Here's just about how I see it:
One upon a time, we had VC 6, a good optimizer but with pre-standard C++
language. The IDE was ok, and I could buy C++ professional edition
separately.
So, I really wanted a more standards compliant compiler, perhaps a few
fixes in the optimizer. Please?
Four years later VS2002, the greatest improvement since sliced bread,
offered a new IDE (what?), about the same crappy compiler, but with
Managed Extensions (Yeah?).
Didn't ask for that!
Ok, get this great VS2003, now with a really decent C++ compiler, and more
Managed Extensions, and (wait!) you forgot the class wizard!
Another copule of years, and VS2005. About the same C++ compiler, but now
also C++/CLI (did I ask for that?!), C# etc, and no option to buy only
what you want. Professional Edition update, and select C++ only in the
install?!
Soon VS2008, improved Vista compatibility (did I ask for that?), STL for
C++/CLI (or that?), and not the old clazz wizard, and still not fixing the
last C++ incompatibilities (10 years or so after C++98). What about C++09
features?
And the managers put out a video saying, "We can't tell you anything right
now, but just wait a while and you will be surprised at what we will
deliver!".
I'll bet you didn't ask for Java either, but that is what drove MS to
prioritize .NET, and to divert their best resources to managed code, and to
write the IDE's optimized for managed code. The basic problem is in order
to survive Microsoft needs to have a better Java than Java, and they have
succeeded in that. They do not need the best C++ to survive. Given these
goals, I'm very pleased to see things like C++/CLI that emphasize C++ as
much as it is.
The thing that we as C++ people don't want to hear is they are not king of
the hill any longer. At the very least, we need to share the crown with the
managed world, and yes, that means compromising the toolset. Instead of
complaining about that, we should be worried that maybe in a few years, we
won't be king of anything and will be relegated to a niche market like
Fortran and Cobol have been. What can we do to ensure that won't happen?
Or should we care?
So you think it is time to stop complaining? :-)

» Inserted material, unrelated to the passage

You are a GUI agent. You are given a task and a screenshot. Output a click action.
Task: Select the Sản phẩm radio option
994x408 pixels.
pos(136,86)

Yeah, I think it's time to stop whining and start doing something
constructive, be that "complaining" in the right forums, or writing tools
that are now missing (while recognizing those tools like a VC6-like
ClassWizard are going to be niche products and not mainstream ones like it
would have been a decade ago).
If we only had a Toyota option, we probably would!
Yeah, that's the easy part. How hard is it to choose to buy the best in
class product? The hard part is making a product we'd like to buy! :-)
But the good news is that we have chosen an industry that lets us create our
own tools. That's why I don't have a lot of patience or respect for people
who write thesis on what is wrong with a current product when they are more
than capable of writing something better.